Brent, the benchmark for two thirds of the world’s oil, was 0.02 per cent lower at $86.11 a barrel at 2.42pm UAE time. West Texas Intermediate, the gauge that tracks US crude, was up 0.04 per cent at $80.16 a barrel.
Brent closed 2.3 per cent lower at $2.06 on Wednesday, while WTI was down 1.8 per cent at $1.49 at session's end.
"Oil prices continue to remain interesting as bulls are still in town and continue to support the prices," said Naeem Aslam, chief market analyst at AvaTrade.
"Investors continue to bet on the most important factor — the Chinese demand and its recovery."
US crude oil stocks rose by about 3.4 million barrels last week, Emirates NBD analysts said, citing data from the American Petroleum Institute. Analysts were expecting a growth of 1 million barrels.
The indicator, which shows the level of oil and product stored, gives an overview of US petroleum demand.
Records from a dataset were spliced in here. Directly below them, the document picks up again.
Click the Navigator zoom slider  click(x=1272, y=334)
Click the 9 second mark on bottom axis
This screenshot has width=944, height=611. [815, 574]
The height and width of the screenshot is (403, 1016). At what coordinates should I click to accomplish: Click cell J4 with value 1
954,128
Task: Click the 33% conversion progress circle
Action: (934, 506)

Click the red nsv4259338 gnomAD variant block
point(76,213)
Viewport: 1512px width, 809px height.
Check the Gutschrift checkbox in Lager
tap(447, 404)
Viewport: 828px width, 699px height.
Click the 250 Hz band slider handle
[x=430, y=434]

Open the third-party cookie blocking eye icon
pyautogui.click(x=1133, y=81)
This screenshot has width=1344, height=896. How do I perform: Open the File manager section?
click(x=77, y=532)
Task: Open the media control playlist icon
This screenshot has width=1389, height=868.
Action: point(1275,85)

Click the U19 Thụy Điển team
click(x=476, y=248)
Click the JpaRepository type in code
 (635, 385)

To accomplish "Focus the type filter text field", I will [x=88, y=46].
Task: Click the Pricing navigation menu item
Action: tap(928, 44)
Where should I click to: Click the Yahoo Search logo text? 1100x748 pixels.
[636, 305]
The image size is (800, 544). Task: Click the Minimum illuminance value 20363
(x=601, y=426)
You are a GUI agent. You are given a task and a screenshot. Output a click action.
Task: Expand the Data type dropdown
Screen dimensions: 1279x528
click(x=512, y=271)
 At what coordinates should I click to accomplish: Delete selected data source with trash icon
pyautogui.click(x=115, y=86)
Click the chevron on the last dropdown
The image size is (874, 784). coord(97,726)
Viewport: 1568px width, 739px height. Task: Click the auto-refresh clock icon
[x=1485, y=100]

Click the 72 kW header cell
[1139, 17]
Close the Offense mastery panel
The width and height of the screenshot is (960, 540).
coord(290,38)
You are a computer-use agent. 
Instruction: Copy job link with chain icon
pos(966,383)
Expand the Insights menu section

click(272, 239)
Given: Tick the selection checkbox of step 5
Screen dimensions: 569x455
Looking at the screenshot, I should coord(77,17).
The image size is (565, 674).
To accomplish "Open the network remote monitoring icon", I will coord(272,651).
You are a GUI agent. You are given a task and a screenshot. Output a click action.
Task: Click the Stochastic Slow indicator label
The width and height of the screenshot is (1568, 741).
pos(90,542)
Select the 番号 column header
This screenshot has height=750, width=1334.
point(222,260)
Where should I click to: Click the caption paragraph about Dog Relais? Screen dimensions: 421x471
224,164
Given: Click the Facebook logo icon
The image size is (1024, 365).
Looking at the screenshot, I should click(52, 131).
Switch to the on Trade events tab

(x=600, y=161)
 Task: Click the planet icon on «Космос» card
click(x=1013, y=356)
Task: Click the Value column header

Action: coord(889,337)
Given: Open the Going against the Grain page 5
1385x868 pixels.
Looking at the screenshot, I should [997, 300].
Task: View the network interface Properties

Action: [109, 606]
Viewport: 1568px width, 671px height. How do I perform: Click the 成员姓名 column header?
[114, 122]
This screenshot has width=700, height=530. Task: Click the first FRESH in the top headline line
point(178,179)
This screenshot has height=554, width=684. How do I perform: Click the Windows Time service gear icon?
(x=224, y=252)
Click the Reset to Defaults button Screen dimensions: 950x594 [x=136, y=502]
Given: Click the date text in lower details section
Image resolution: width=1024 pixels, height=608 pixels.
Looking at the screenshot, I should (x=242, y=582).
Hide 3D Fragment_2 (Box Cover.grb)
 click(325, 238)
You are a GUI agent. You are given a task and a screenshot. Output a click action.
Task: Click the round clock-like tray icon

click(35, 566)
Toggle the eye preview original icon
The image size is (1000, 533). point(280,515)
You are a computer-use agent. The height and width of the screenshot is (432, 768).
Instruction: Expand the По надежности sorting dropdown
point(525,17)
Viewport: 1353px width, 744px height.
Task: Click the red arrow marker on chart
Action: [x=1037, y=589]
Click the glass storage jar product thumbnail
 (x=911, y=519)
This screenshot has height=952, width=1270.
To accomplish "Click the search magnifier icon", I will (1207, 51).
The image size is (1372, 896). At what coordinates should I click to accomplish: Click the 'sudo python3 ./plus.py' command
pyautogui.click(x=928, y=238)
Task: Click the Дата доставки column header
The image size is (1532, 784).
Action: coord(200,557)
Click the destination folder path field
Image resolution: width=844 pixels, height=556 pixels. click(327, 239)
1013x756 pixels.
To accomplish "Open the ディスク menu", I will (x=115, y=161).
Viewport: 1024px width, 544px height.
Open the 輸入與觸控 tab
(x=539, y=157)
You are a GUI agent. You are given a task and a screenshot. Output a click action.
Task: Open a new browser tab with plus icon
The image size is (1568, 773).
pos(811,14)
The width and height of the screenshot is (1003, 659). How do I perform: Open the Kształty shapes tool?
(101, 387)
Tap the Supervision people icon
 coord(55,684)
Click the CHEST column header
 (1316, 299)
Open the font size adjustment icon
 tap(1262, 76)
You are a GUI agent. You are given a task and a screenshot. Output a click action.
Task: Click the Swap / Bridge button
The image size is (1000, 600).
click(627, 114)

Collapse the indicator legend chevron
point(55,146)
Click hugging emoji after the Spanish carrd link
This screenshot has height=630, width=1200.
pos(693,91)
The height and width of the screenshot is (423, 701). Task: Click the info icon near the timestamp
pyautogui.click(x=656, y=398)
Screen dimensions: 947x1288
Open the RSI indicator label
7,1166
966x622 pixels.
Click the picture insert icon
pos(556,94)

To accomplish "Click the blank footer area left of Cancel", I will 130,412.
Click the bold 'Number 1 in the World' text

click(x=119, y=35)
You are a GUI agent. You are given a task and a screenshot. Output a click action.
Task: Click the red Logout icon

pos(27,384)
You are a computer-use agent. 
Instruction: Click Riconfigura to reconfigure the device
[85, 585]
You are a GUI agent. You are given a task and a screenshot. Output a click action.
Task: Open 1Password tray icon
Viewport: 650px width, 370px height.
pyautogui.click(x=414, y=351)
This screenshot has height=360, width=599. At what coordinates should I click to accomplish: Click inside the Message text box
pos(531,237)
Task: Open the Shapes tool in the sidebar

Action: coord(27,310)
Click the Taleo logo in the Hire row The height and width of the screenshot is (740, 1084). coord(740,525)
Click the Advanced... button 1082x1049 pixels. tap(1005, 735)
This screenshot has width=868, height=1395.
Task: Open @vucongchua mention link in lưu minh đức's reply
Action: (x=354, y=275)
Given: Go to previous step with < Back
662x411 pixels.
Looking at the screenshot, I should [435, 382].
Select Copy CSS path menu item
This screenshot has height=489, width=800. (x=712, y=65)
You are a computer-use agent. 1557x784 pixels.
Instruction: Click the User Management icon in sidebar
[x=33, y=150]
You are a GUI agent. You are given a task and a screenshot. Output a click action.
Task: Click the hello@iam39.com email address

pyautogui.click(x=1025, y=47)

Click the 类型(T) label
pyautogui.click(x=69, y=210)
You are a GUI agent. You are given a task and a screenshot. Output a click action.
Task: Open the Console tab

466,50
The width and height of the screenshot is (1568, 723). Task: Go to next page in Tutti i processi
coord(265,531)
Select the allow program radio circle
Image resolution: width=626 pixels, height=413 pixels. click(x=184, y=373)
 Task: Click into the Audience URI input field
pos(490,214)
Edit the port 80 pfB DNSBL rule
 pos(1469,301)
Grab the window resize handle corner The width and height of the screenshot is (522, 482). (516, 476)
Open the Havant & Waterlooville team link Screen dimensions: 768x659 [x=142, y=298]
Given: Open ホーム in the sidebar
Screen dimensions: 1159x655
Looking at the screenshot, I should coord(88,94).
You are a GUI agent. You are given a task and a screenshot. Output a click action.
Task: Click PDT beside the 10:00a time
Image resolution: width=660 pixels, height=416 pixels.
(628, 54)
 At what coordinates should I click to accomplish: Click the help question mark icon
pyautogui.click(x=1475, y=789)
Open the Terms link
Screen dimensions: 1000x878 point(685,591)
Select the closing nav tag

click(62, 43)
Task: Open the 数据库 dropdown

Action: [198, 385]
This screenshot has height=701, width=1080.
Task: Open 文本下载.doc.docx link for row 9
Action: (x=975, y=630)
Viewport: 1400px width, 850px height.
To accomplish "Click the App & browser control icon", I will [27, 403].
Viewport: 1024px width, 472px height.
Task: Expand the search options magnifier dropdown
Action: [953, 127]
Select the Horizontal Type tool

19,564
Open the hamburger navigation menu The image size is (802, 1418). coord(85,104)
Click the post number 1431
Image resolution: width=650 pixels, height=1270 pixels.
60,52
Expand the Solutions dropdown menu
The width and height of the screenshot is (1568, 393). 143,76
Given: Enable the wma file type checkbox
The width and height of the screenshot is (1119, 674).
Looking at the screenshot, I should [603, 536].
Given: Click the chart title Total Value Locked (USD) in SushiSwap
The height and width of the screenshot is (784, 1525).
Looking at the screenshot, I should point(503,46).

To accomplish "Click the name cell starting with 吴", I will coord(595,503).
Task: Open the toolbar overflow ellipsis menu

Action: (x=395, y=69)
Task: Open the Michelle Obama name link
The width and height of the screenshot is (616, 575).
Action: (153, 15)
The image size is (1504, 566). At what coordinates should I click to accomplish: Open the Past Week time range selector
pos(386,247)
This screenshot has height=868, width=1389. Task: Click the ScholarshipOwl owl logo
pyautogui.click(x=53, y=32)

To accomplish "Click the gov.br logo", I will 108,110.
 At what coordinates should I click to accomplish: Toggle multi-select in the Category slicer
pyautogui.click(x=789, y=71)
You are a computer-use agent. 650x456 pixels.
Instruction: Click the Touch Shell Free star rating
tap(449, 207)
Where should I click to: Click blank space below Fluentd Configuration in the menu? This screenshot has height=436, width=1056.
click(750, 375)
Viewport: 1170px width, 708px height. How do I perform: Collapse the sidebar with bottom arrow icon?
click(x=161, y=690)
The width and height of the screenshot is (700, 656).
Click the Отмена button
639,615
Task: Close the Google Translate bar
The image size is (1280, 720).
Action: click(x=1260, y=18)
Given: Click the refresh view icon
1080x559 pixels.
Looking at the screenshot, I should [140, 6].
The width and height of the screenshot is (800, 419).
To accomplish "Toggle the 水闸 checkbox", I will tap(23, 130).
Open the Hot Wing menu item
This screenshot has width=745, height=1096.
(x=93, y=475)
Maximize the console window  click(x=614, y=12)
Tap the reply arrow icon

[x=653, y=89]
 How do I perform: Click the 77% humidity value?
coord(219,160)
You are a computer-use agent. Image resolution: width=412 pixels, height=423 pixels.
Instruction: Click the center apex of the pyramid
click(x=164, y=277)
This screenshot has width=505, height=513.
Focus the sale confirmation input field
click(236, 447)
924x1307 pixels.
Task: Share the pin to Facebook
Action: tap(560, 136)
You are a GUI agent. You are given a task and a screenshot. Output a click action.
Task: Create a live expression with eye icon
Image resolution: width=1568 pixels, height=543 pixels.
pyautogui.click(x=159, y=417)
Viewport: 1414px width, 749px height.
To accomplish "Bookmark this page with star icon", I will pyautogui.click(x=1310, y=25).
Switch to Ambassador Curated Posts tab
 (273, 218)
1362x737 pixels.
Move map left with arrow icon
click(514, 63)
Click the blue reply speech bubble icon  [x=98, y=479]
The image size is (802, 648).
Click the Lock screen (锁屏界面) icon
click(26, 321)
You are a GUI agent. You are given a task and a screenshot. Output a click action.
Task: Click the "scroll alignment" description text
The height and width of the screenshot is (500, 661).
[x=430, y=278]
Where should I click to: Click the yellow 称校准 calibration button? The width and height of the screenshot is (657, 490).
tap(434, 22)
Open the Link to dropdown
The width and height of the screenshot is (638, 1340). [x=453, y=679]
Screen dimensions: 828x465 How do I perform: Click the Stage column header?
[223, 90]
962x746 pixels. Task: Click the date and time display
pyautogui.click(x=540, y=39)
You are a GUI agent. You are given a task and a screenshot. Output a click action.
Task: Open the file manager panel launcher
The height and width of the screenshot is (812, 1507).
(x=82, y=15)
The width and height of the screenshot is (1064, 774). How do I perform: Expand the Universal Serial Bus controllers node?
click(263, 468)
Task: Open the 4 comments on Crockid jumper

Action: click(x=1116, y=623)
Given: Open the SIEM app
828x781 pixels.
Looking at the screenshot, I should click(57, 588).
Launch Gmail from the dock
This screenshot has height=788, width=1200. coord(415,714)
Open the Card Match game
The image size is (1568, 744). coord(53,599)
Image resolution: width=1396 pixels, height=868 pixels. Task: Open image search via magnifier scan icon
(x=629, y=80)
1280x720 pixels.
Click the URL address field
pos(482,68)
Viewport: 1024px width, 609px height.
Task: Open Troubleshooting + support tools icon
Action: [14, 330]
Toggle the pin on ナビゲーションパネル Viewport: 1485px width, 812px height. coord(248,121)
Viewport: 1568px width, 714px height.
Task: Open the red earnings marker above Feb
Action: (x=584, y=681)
If the increase in crude inventories is more than expected, it implies weaker demand and is bearish for crude prices.
Futures also came under pressure from growing signs of a recession in the world’s largest economy.
The US Conference Board leading economic index, a basket of 10 indicators of economic activity, fell by 1 per cent in December, steeper than analysts' estimates of a 0.7 per cent drop.
The index is now down 4.2 per cent between June and December 2022.
Oil futures have gained for two straight weeks after China — the world’s second-largest economy and top crude importer — reopened its borders for the first time in three years, triggering a sharp rise in airline bookings.
China's economy, which grew 3 per cent in 2022, is set to improve and is highly likely to reach a normal growth rate in 2023, Vice Premier Liu He told the World Economic Forum in Davos last week.
Global oil demand will surge to a “record” this year, following the end of coronavirus restrictions in China, the International Energy Agency said in a report last week.
Oil demand will rise by 1.9 million barrels per day to 101.7 million bpd in 2023, said the IEA, which had previously estimated a growth of 1.7 million bpd.
“Two wild cards dominate the 2023 oil market outlook: Russia and China,” the Paris-based agency said.
“The well-supplied oil balance at the start of 2023 could quickly tighten, however, as western sanctions impact Russian exports.”
Meanwhile, Opec has stuck to its global oil demand forecast for this year, despite an improving economic outlook in China.
The group still expects oil demand to grow by 2.2 million bpd this year, which is lower than its estimate of 2.5 million bpd growth for 2022, it said last week.
Global growth is projected to decline to 1.7 per cent this year from the 3 per cent forecast six months ago, the World Bank said in its latest Global Economic Prospects report, released this month.
This is the third weakest pace of growth in about three decades, reflecting global monetary tightening, the effects of Russia's war in Ukraine, high inflation levels, worsening financial conditions and weaker growth in the US, China and the euro area.